┏━━

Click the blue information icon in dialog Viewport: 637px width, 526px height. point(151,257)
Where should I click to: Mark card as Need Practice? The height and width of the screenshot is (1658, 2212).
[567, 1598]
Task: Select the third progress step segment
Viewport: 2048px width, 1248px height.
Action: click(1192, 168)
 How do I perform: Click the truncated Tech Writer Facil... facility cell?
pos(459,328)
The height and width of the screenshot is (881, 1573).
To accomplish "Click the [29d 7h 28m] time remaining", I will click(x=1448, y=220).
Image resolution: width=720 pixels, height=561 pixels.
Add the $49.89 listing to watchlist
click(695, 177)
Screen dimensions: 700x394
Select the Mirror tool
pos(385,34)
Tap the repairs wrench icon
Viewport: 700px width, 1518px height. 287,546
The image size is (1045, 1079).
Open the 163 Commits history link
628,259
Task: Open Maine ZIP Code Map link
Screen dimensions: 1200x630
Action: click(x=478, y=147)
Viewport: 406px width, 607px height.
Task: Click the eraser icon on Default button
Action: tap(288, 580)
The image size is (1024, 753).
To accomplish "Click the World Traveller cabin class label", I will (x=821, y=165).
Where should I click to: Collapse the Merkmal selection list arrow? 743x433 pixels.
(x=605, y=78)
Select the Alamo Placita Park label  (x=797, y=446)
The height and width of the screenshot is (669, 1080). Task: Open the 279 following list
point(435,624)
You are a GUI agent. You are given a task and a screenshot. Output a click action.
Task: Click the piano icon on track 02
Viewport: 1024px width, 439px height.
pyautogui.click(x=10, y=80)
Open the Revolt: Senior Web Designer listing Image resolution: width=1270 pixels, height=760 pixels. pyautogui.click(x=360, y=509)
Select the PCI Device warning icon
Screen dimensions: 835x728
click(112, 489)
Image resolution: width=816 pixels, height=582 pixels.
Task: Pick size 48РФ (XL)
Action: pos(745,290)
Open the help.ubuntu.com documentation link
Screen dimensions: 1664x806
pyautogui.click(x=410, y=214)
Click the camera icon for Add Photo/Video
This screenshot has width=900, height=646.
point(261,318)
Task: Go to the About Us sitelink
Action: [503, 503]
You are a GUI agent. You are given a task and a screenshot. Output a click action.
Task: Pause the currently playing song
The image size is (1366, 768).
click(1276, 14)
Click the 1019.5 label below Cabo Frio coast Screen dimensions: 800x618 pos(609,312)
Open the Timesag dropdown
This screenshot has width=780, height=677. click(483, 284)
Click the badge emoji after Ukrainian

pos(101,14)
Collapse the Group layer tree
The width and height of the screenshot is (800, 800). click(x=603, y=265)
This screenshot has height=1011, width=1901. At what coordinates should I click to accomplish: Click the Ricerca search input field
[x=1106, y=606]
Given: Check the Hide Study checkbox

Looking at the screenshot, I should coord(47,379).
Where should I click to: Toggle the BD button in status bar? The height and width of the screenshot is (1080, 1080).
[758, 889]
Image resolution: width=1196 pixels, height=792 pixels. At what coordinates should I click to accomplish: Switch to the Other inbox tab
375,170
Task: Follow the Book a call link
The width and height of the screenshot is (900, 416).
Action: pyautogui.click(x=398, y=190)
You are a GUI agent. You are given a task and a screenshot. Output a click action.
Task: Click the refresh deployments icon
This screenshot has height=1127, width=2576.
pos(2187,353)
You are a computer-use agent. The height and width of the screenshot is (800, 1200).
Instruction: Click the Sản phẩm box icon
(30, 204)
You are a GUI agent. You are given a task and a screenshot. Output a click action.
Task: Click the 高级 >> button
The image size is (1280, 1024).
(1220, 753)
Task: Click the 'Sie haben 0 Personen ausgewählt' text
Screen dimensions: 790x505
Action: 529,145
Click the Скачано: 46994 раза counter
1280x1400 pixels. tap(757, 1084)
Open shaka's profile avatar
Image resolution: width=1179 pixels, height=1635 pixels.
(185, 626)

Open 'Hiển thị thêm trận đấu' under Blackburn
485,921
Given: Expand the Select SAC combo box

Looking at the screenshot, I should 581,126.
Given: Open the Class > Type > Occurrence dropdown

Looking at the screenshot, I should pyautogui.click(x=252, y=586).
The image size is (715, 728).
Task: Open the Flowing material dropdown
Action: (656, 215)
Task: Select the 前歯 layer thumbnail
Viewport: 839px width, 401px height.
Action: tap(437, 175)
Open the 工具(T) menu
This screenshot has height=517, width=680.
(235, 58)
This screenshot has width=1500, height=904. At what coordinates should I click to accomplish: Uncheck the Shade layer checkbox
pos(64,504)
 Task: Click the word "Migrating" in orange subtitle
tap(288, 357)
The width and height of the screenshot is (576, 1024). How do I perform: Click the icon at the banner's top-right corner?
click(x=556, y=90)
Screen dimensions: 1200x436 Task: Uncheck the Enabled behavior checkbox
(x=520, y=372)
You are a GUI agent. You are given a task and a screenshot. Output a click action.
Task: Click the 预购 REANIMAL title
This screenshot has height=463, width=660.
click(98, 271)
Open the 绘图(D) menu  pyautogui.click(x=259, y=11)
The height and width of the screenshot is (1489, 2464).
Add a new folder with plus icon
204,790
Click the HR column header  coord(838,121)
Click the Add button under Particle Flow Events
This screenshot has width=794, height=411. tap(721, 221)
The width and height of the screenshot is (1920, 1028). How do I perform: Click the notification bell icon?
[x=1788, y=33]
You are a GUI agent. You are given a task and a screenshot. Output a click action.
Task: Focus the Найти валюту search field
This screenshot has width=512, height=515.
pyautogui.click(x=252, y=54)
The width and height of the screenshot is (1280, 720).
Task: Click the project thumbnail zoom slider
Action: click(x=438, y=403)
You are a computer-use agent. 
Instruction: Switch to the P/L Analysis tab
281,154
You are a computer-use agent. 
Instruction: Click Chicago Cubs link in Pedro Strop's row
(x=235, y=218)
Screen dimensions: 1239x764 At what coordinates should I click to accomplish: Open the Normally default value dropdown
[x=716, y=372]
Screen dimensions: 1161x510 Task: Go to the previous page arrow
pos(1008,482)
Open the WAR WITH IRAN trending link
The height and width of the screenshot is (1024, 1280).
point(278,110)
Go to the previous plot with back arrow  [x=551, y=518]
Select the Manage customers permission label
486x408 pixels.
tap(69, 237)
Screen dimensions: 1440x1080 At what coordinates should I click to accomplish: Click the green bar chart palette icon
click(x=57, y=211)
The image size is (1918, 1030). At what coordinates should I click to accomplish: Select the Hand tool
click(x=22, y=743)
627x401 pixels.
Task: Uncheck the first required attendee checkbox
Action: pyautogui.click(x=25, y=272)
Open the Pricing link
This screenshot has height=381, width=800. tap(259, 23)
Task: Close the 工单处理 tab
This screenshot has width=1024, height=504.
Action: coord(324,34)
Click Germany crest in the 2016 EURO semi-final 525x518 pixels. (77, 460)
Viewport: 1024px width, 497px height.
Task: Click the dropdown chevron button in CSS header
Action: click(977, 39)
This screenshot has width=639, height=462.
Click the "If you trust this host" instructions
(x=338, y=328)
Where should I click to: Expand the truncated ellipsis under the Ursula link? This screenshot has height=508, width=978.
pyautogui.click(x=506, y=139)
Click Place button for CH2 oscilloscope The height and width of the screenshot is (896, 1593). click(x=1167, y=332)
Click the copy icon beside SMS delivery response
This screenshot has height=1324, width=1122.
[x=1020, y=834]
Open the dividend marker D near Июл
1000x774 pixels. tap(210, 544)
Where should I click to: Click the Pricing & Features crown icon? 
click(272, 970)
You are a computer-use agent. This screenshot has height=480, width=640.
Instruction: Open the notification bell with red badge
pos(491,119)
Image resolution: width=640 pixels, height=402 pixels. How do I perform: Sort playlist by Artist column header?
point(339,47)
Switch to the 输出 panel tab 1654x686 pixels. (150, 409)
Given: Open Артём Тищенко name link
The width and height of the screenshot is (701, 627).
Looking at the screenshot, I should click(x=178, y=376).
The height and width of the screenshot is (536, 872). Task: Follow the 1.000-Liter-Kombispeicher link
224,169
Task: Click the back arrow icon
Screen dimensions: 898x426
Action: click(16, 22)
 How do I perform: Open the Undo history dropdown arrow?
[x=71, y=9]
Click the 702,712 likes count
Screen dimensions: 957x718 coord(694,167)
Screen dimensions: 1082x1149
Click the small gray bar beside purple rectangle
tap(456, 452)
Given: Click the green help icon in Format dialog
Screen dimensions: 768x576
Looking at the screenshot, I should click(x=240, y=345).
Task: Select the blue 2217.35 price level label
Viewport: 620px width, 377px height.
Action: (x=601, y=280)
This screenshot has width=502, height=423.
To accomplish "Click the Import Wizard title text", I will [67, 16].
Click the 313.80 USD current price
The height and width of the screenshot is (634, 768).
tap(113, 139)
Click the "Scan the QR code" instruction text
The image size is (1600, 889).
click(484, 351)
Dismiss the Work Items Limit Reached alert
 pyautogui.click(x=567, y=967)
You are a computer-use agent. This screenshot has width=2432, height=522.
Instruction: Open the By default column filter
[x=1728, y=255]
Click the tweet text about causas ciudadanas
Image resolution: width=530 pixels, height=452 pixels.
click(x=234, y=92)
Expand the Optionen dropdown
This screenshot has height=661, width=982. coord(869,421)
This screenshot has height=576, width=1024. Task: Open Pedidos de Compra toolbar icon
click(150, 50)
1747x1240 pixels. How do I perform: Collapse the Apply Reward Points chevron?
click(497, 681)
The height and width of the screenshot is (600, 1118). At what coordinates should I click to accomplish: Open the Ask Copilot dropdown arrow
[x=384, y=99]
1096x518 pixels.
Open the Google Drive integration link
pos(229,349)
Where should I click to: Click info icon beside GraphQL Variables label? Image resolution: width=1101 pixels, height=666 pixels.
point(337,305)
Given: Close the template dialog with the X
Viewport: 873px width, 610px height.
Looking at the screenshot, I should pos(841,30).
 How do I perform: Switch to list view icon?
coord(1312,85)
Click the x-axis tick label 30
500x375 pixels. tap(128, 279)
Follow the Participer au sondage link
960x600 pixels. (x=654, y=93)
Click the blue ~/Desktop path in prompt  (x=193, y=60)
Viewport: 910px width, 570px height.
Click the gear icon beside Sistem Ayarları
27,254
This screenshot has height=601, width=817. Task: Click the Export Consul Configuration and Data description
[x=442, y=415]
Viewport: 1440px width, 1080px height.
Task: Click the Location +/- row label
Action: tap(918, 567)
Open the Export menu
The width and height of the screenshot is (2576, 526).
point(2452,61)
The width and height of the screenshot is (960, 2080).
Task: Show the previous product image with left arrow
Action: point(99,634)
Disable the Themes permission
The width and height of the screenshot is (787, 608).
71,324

┗━━

▶ **ABOUT THIS TASK**
Copy out every line of the data in which the word "Close" is found.

▶ **RESULT FOR THIS EXERCISE**
Task: Close the 工单处理 tab
Given: Close the template dialog with the X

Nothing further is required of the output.